DATASET ENTRIES start

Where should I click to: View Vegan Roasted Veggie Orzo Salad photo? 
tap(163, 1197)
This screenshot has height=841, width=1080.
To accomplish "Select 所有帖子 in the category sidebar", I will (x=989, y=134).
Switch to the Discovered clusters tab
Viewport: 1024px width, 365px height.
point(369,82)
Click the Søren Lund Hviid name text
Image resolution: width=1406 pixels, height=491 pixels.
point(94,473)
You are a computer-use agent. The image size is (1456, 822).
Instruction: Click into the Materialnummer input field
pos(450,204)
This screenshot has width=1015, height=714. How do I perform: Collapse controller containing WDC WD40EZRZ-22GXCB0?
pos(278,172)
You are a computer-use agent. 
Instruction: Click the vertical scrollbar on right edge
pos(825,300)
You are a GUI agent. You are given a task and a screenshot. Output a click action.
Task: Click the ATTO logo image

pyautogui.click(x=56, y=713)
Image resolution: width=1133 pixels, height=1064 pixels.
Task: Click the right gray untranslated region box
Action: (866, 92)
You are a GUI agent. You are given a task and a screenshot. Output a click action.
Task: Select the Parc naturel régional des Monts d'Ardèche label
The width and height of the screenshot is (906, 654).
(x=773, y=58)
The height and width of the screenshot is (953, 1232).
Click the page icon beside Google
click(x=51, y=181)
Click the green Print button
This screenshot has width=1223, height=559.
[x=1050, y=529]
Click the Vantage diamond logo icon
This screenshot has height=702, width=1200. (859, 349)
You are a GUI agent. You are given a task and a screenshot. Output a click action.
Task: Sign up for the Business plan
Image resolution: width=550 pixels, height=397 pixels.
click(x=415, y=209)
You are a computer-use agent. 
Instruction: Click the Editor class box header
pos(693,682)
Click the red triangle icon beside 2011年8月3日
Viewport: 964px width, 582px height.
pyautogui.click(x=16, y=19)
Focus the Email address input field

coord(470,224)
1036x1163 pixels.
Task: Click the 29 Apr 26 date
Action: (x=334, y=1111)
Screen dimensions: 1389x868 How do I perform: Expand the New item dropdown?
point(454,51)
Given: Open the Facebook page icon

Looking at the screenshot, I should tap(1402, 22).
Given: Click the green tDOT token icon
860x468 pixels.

DATASET ENTRIES end

» **PROBLEM DESCRIPTION**
Can you reproduce all of the items above, substituting "Prompt" for each "Instruction" and leaving everything else unchanged?

» **WRITTEN SOLUTION**
Where should I click to: View Vegan Roasted Veggie Orzo Salad photo? 
tap(163, 1197)
This screenshot has height=841, width=1080.
To accomplish "Select 所有帖子 in the category sidebar", I will (x=989, y=134).
Switch to the Discovered clusters tab
Viewport: 1024px width, 365px height.
point(369,82)
Click the Søren Lund Hviid name text
Image resolution: width=1406 pixels, height=491 pixels.
point(94,473)
You are a computer-use agent. The image size is (1456, 822).
Prompt: Click into the Materialnummer input field
pos(450,204)
This screenshot has width=1015, height=714. How do I perform: Collapse controller containing WDC WD40EZRZ-22GXCB0?
pos(278,172)
You are a computer-use agent. 
Prompt: Click the vertical scrollbar on right edge
pos(825,300)
You are a GUI agent. You are given a task and a screenshot. Output a click action.
Task: Click the ATTO logo image

pyautogui.click(x=56, y=713)
Image resolution: width=1133 pixels, height=1064 pixels.
Task: Click the right gray untranslated region box
Action: (866, 92)
You are a GUI agent. You are given a task and a screenshot. Output a click action.
Task: Select the Parc naturel régional des Monts d'Ardèche label
The width and height of the screenshot is (906, 654).
(x=773, y=58)
The height and width of the screenshot is (953, 1232).
Click the page icon beside Google
click(x=51, y=181)
Click the green Print button
This screenshot has width=1223, height=559.
[x=1050, y=529]
Click the Vantage diamond logo icon
This screenshot has height=702, width=1200. (859, 349)
You are a GUI agent. You are given a task and a screenshot. Output a click action.
Task: Sign up for the Business plan
Image resolution: width=550 pixels, height=397 pixels.
click(x=415, y=209)
You are a computer-use agent. 
Prompt: Click the Editor class box header
pos(693,682)
Click the red triangle icon beside 2011年8月3日
Viewport: 964px width, 582px height.
pyautogui.click(x=16, y=19)
Focus the Email address input field

coord(470,224)
1036x1163 pixels.
Task: Click the 29 Apr 26 date
Action: (x=334, y=1111)
Screen dimensions: 1389x868 How do I perform: Expand the New item dropdown?
point(454,51)
Given: Open the Facebook page icon

Looking at the screenshot, I should tap(1402, 22).
Given: Click the green tDOT token icon
860x468 pixels.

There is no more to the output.